Government Publishes Draft Tenants' Fees Bill

Government Publishes Draft Tenants’ Fees Bill

“Since the plans were announced, we have been lobbying the Government and we met with the Minister of State for Housing and Planning, Alok Sharma MP, in September, in order to press him to rethink his plans for a cap; taking into account the needs of those living and working in the private rented sector.”

He continues: “The NLA is happy that the Government has listened to the evidence we presented on behalf of our members. Whilst we remain disappointed that the Government continues to believe a cap is necessary, extending it to six weeks’ rent will reduce those households and landlords disadvantaged by the policy significantly.”

The Chairman of the Residential Landlords Association (RLA), Alan Ward, also responds to the publication of the draft Tenants’ Fees Bill: “It is welcome that greater clarity is being provided to the sector and that ministers have clearly listened on a number of important points. Most notably, proposing to cap security deposits at six weeks rather than one month recognises concerns about the need to ensure protections against tenants’ default on rent payment and damage to property.

“Ultimately though, cutting costs for tenants means boosting the supply of homes for rent. Whilst we recognise the Government’s objectives, this would best be achieved by using the Budget to encourage good landlords to build more homes.”

Russell Quirk, the Founder and CEO of online estate agent, offers his thoughts: “The introduction of this bill brings us a step closer to levelling the playing field between letting agent and tenant, and one that is certainly a step in the right direction. The rental sector can be a minefield of unforeseen costs, and a ban on letting fees should make the whole process a lot more transparent and consumer friendly.

“There is, of course, a danger that these agents will now try and recoup their losses through alternative means, such charging higher fees to the landlord themselves. This would be an around the houses way of bypassing the ban on letting fees, as any additional cost to the landlord is likely to be passed down the line in higher rents. The only upside is that at least this won’t be payable upfront and will go some way in reducing the initial barrier to entering the rental market as a tenant.”

Commenting on the bill, the Chief Exectuive of ARLA Propertymark (the Association of Residential Letting Agents), David Cox, says: ”We have discussed the proposal to ban letting agents fees with Government ministers and officials many times since the announcement. Having now seen the draft bill, it is essential that, during its passage through Parliament, this legislation is shaped to make it fair to consumers, while supporting businesses to carry out the work necessary to create and maintain successful tenancies; including legal requirements such as Right to Rent checks.

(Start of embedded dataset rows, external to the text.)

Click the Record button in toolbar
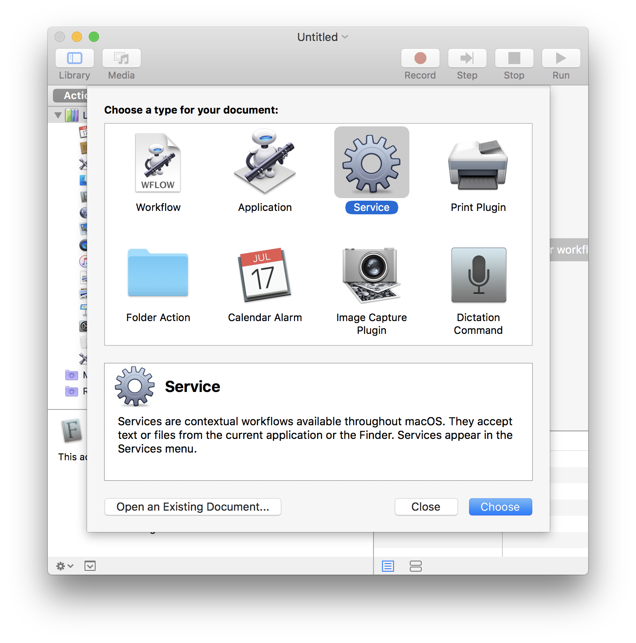 tap(420, 58)
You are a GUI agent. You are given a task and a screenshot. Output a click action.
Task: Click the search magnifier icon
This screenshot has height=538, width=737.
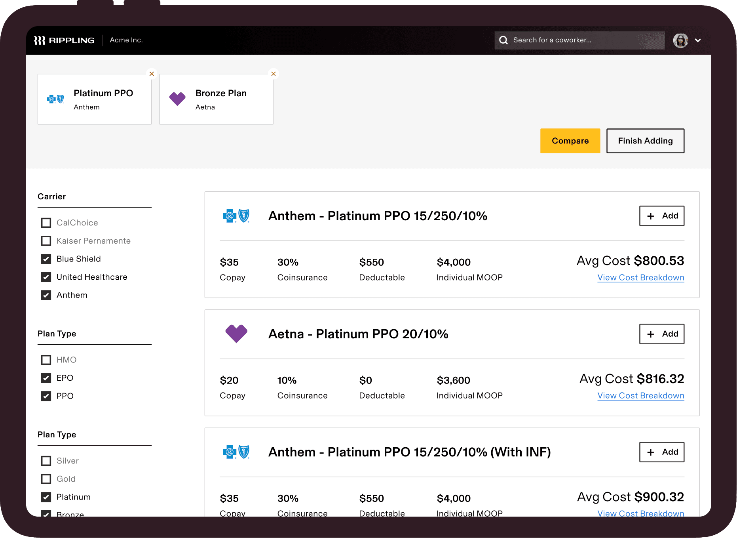[503, 40]
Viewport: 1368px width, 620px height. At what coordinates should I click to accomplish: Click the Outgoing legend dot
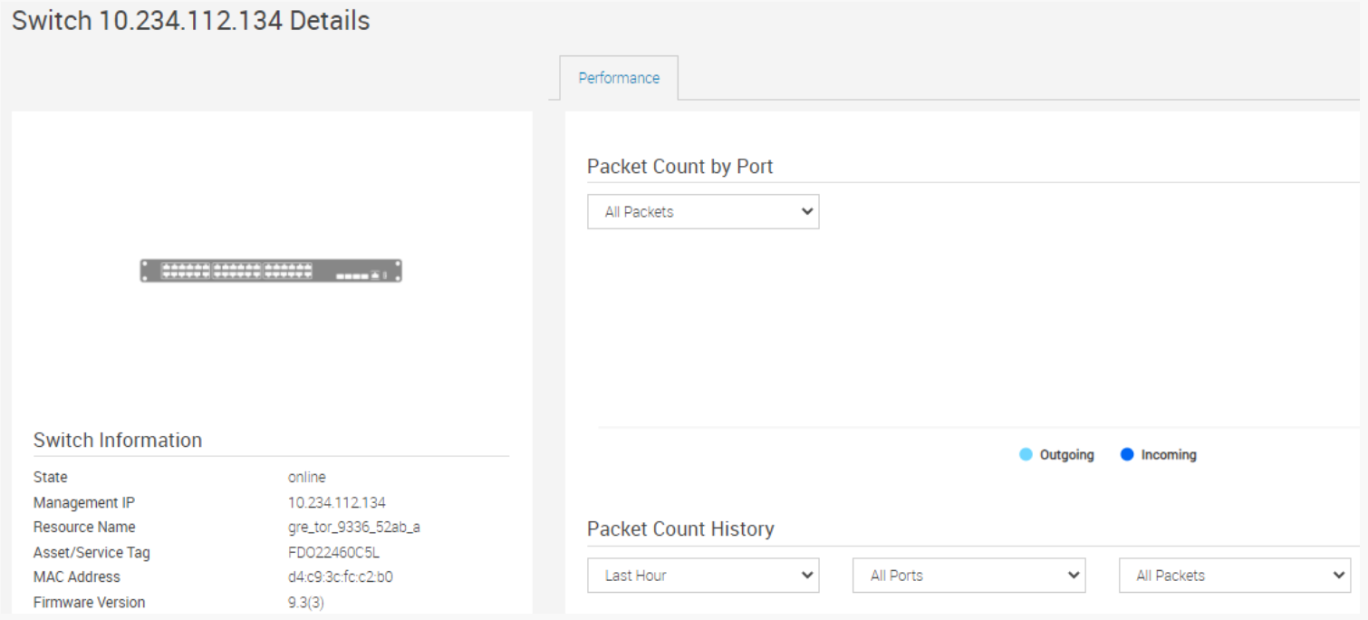(x=1027, y=454)
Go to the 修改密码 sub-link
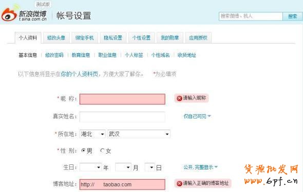The height and width of the screenshot is (192, 303). coord(54,55)
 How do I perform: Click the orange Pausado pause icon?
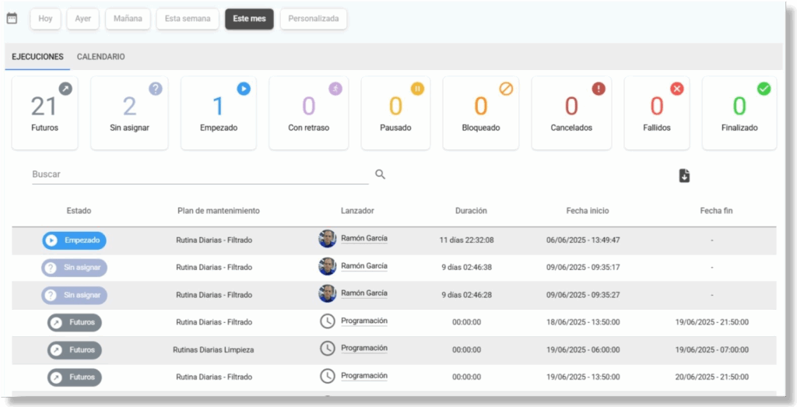coord(417,89)
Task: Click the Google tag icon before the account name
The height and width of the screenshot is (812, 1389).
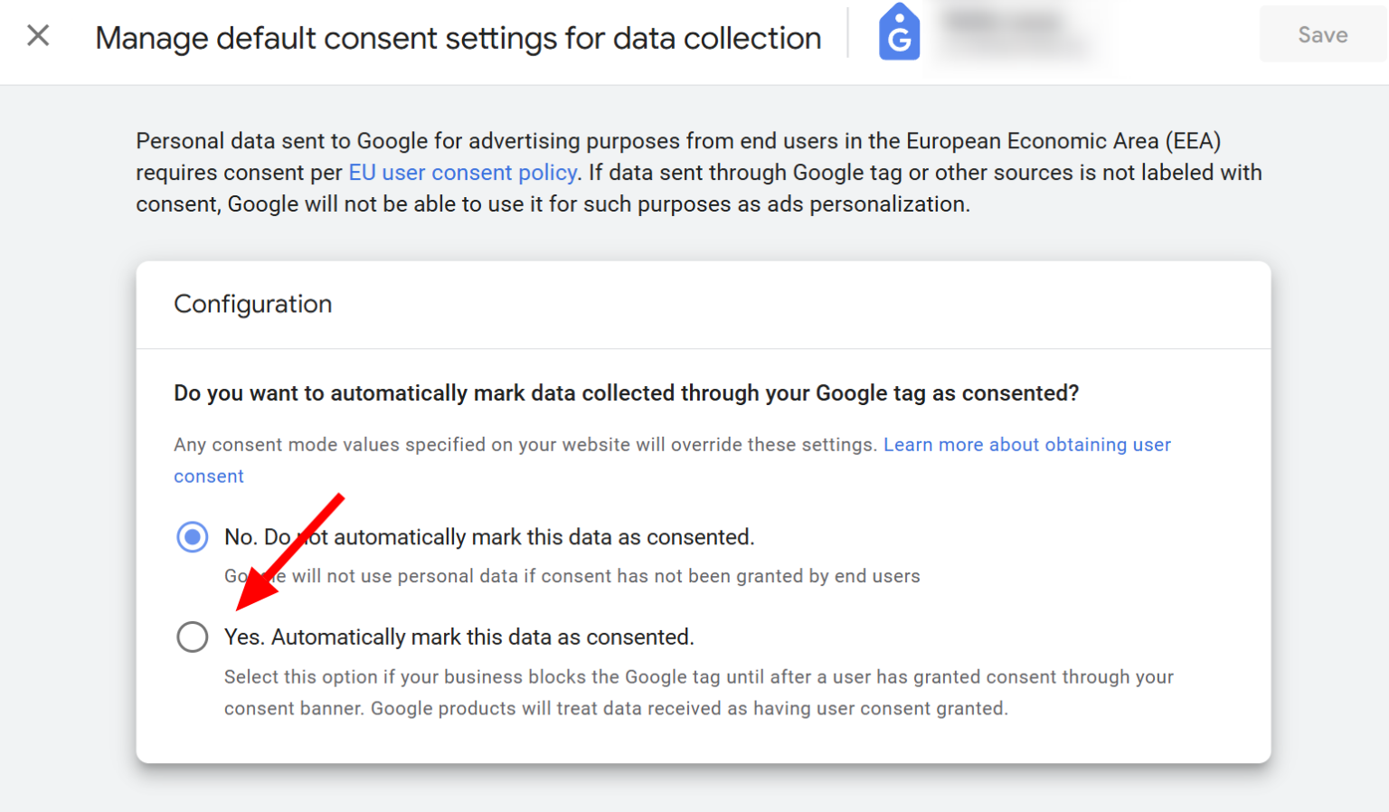Action: (x=899, y=33)
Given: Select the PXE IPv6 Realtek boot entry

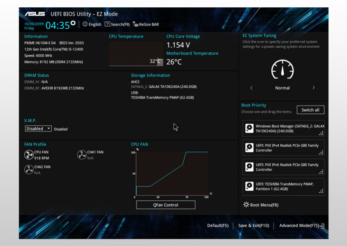Looking at the screenshot, I should (x=283, y=167).
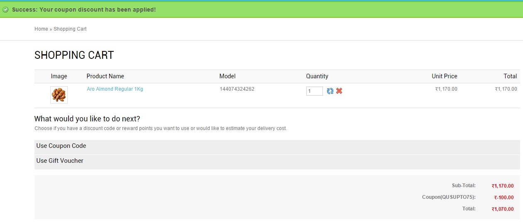Click the Coupon(QUSUPTO75) label

[449, 197]
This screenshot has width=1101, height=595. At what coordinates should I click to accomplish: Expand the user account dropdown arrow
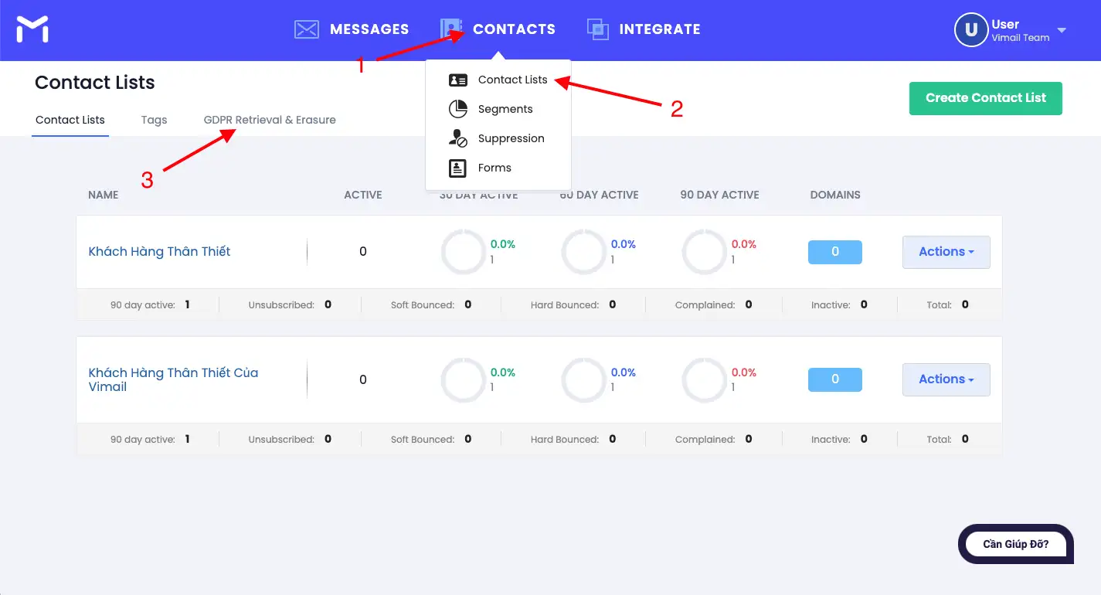click(x=1062, y=31)
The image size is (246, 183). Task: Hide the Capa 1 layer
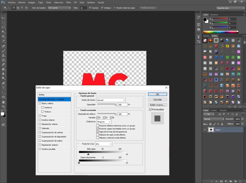[x=205, y=130]
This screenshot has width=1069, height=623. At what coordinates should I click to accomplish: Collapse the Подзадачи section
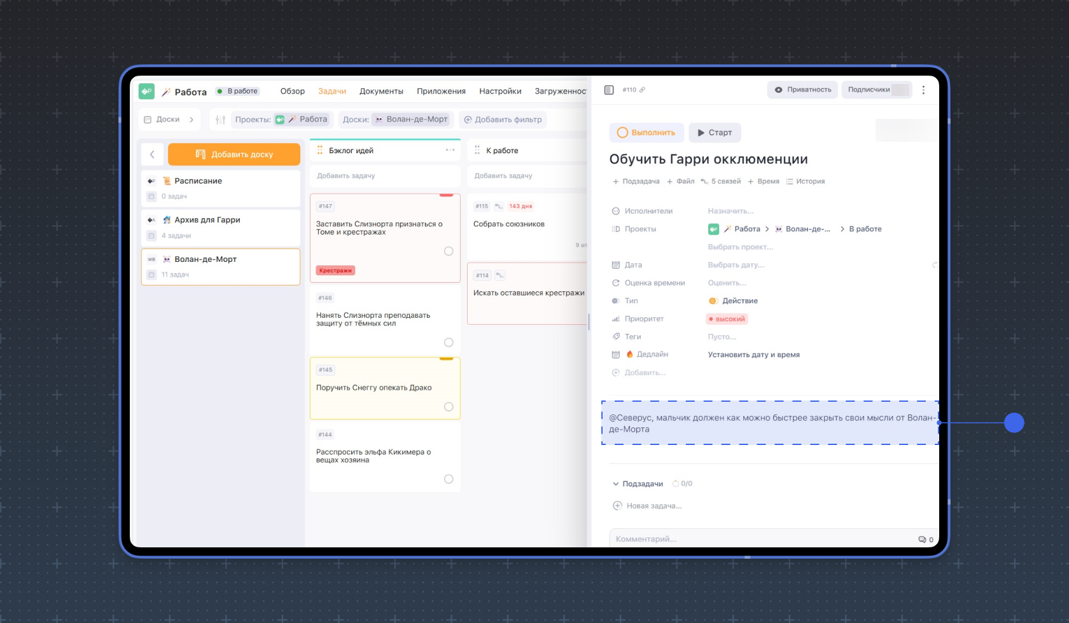[x=615, y=484]
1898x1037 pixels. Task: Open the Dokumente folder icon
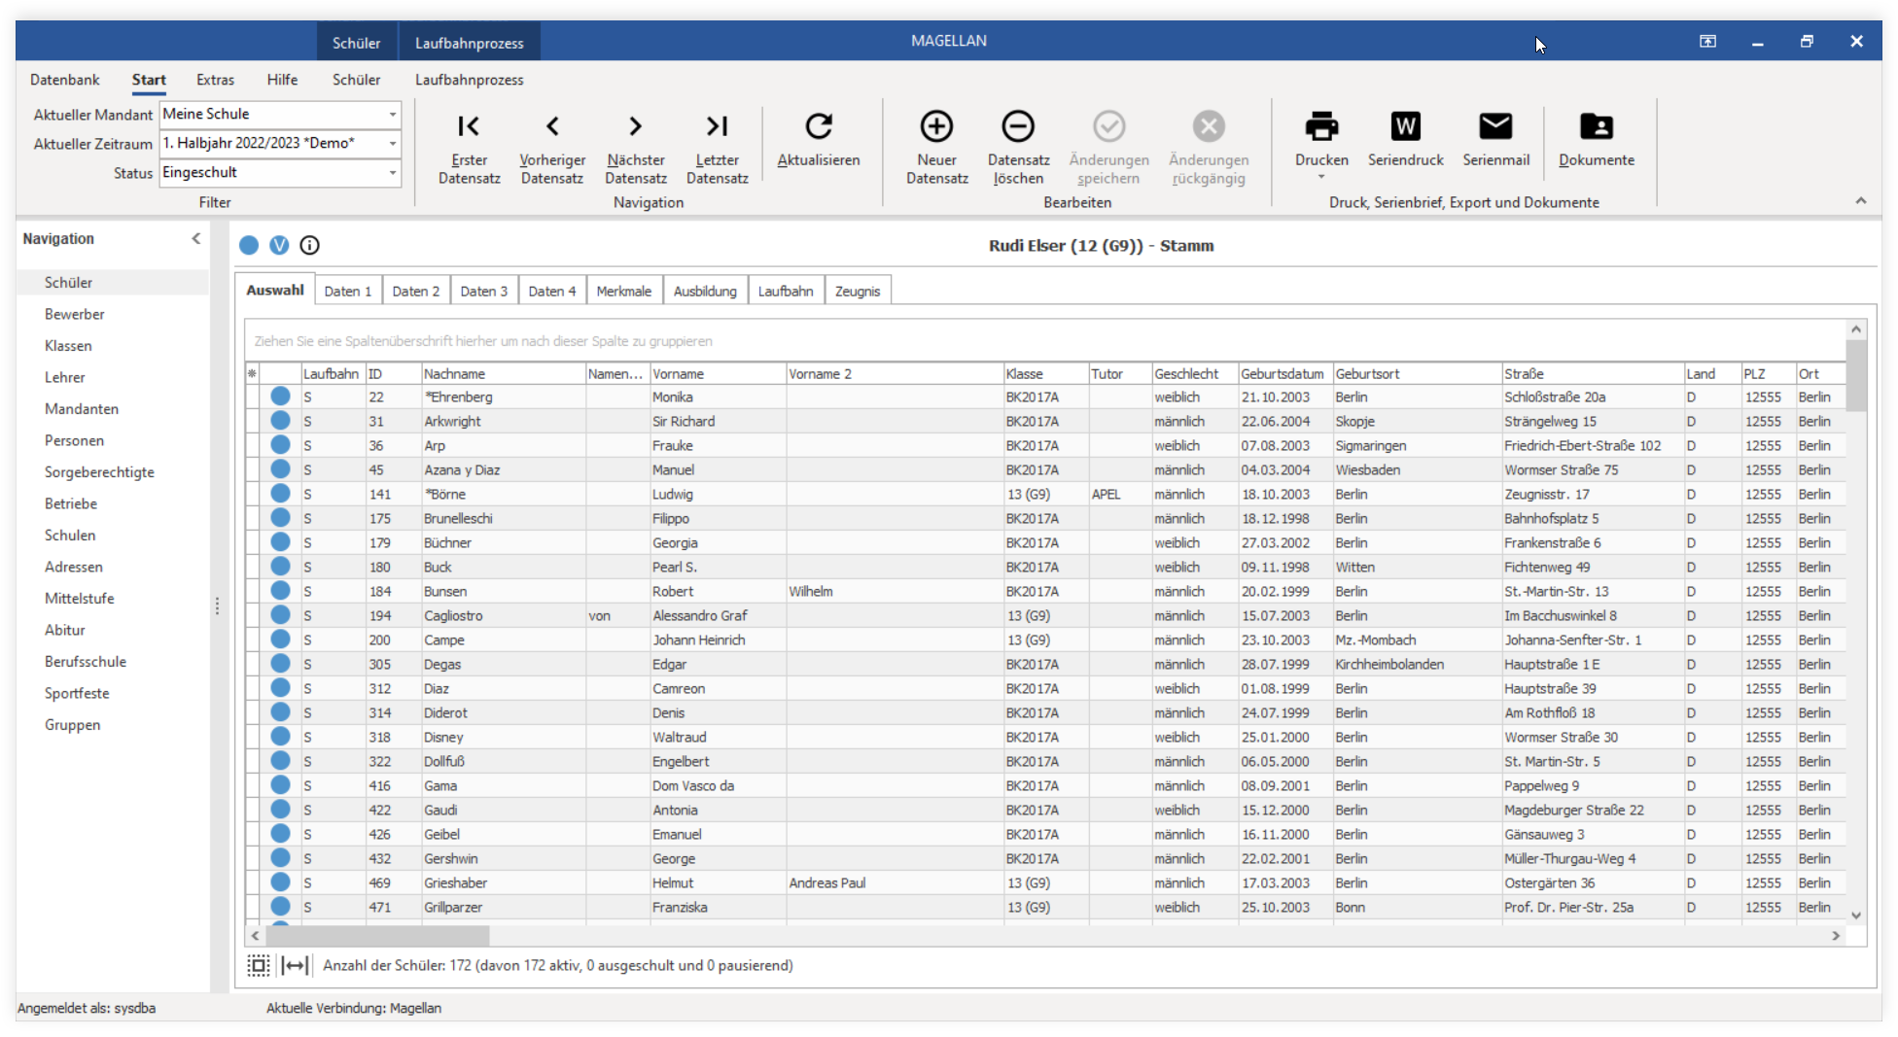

“We are very pleased to see that Government has listened to our call and increased maximum security deposits from four to six weeks, and are encouraged that it appears those tenants who wish to break their contract will have to cover the legitimate costs of finding a new tenant.”

In addition, Cox responds to the new consultation on mandatory Client Money Protection (CMP) schemes for letting agents: “After the announcement made during the ARLA conference this year, we are very pleased to see that the Government is moving forward with its plans to introduce mandatory CMP for letting agents. After years of lobbying and a successful campaign alongside Baroness Hayter of Kentish Town, we have finally convinced the Government of the need for this measure. While Propertymark members are already required to have CMP, this new measure will ensure that all letting agents are operating on a level playing field, meaning consumers will be protected regardless of the agent they choose. We are equally pleased that agents will have to display their CMP membership prominently, which will provide tenants peace of mind that their money is protected.

“We urge agents to respond to the consultation, as it is an essential measure that will go a long way to improving the regulatory environment in the lettings sector, and increase the protection for consumers who count on agents to handle their money safely.”